Eight years ago, Tina Fey was so upset about white supremacists marching through Charlottesville that she advised us all to eat a lot of cake. I’ve been doing plenty of emotional eating lately, but before that, I tried a new tactic: emotional cooking.
It was January 2020. I was about to turn 40 and had given up on my dream of having a baby. After a year of failed IVF treatments, my doctor told me our chances of conceiving were abysmally low. I cancelled all my upcoming appointments, stopped taking the fertility drugs, and began to grieve.
To distract myself, I learned how to roast a chicken. The resulting essay was published on Mark Bittman’s former site, Heated. He just reprinted it on his new site, The Bittman Project. You can read a preview below. It’s especially bittersweet for me, knowing that weeks after it was published, I became pregnant with my miracle boy. Suddenly, my life was filled with more joy and challenges than cooking ever presented. But the chicken was a start.
Roasting a Whole Chicken: An Emotional Roller-Coaster
I didn’t panic until I cut open the plastic wrap covering the chicken. Bloody juices oozed into my sink. Holding my breath, I reached inside the clammy cavity and pulled out a long, thin package of giblets. Some part of my brain knew I was supposed to preserve them for a gourmet purpose, but I couldn’t hold them for more than a second without tossing them into the trash.

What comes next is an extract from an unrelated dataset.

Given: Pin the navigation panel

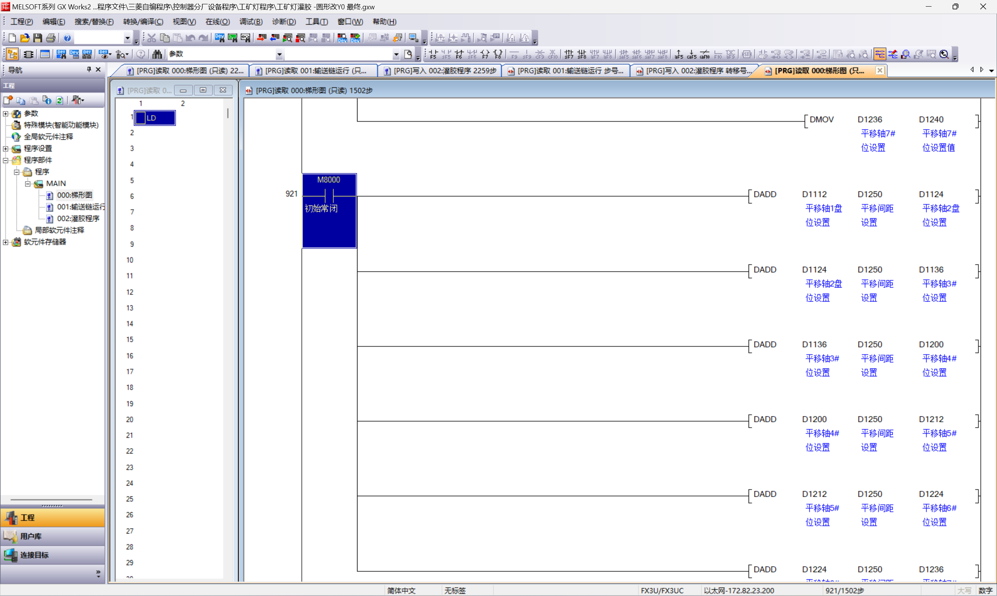Looking at the screenshot, I should click(x=89, y=69).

I rinsed the bird under the sink and patted it dry as the recipe instructed, telling myself the worst was over. Siri had stopped responding to my dictation requests. I had enabled her for the first time this afternoon, for the sole purpose of taking notes while my hands were covered in salmonella. But all she registered was my useless opening statement: “The scariest part was cutting open the chicken.” No, Siri, that was not the scariest part.
I am 40 years old and have never cooked a whole chicken. Yes, I regularly roast thighs and stir-fry breasts and boil assorted body parts into chicken soup. But a whole bird frightens me. How do you know it will cook evenly? How do you season it? How do you reach inside it without gagging?